The same for any part of your computer, I imagine.

What happens when your laptop's display has frequently broken pixels?

sqldba · on June 26, 2017

> What happens when your laptop's display has frequently broken pixels?

Well they wait for 6 or more before they say it's out of spec

herpderperator · on June 26, 2017

If anyone on Windows wishes to update their CPU microcode without waiting for Microsoft to push it out via Windows Update, you can use this tool from VMware https://labs.vmware.com/flings/vmware-cpu-microcode-update-d... which can update microcode as well.

Windows stores its microcode in C:\Windows\System32\mcupdate_GenuineIntel.dll which is a proprietary binary file and you can't simply replace it with Intel's microcode.dat file (which is ASCII text), so you have to use a third-party tool such as VMware's one.

Simply: 1. Download and extract the zip file in the first paragraph 2. Modify the install.bat file so that the line which reads `for %%i IN (microcode.dat microcode_amd.bin microcode_amd_fam15h.bin) DO (` only contains the microcode.dat parameter (since you obviously don't have an AMD CPU, and the tool is made for both) 3. Download and extract microcode.dat from Intel's website (https://downloadcenter.intel.com/download/26798/Linux-Proces...) and place it into the same directory as the VMware tool 4. Run install.bat with admin privileges 5. Hit cancel when it tells you that the AMD microcode files are missing, and you're done

The CPU microcode will be updated immediately (yes, while Windows is running.) The service will also run on each boot and update your CPU microcode, since microcode updates are only temporary and are lost each time you restart. You can check Event Viewer for entries from `cpumcupdate` to see what it has done. It's advised to run a tool to view the microcode version before installing (such as HWiINFO64) so you can re-run the tool after installing and confirming that the version has changed.

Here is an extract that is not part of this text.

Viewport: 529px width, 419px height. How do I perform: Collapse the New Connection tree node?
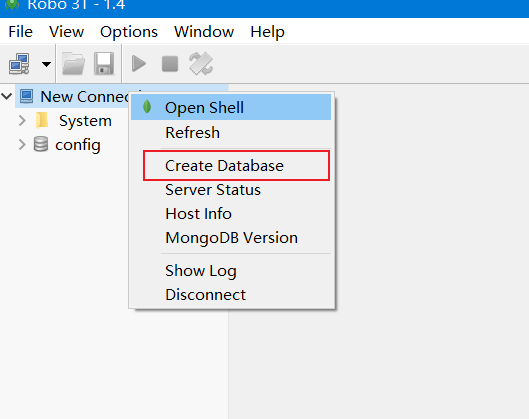click(x=6, y=96)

I have done this and it works as described. I went from 0x74 to 0xba as shown by the μCU field in HWiNFO64, and I have an i7-6700k.

wscott · on June 26, 2017

Has anyone benchmarked one of these machines before and after applying this microcode update? The options in microcode are rather limited and all are likely to have performance impacts. This is likely disabling functionally to avoid this case. I would hope the patch is smart enough to not apply if threading is not enabled, but who knows.

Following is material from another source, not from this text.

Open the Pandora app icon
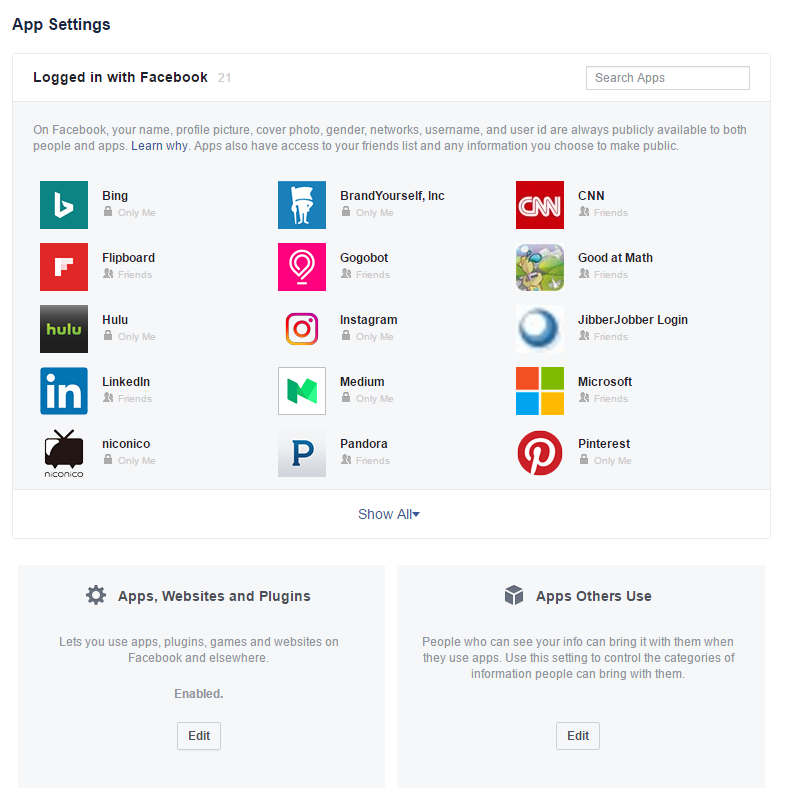The image size is (785, 793). click(x=302, y=453)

jakeogh · on June 28, 2017

Would a performance hit go unnoticed?

Usually (always?) it's not a ROM update, the encrypted microcode blob is loaded into the CPU by the OS on every boot via CONFIG_MICROCODE.

some linkrot: http://imgur.com/a/z1uLv

ncrmro · on June 25, 2017

Just got the 2017 no touchbar 13 macbook pro with the kaby lake i7. Should I be worried, can I even disable HT with mac. And presumably the update will be provided so the whole laptop is still ok?

I've been using the thunderbolt 3 dock with two external monitors and occasionally get a little glitch prolly loose cable I think.

I've downloaded the bitcoin blockchain, done quite a bit of work in pycharm + chrome, multiple projects, flow and webpack in the background and haven't had any sort of crashes tho.

isaac_is_goat · on June 25, 2017

Holy cow. Definitely feel like I dodged a bullet by building an AMD/Ryzen system this time around - which had it's own set of issues (but seem to be more or less ironed out now).

gbin · on June 25, 2017

This is not a fair comment: Ryzen had a crash that can be triggered by compiling with GCC and a memory compatibility issue where it cannot run them at their nominal speed. Ryzen is a really young architecture, it already had like 6 stable patches of microcode and you can expect way more.

Laforet · on June 26, 2017

Is there any published errata for Ryzen or other family 17h CPUs?

isaac_is_goat · on June 25, 2017

Still seems to be doing better than "turn off half of your processor, sorry no fix just buy a new one".

pvdebbe · on June 25, 2017

Hyperthreads are just that - threads. It won't be 50 % slower with HT disabled.

SXX · on June 25, 2017

Intel still charge extra $100 for it.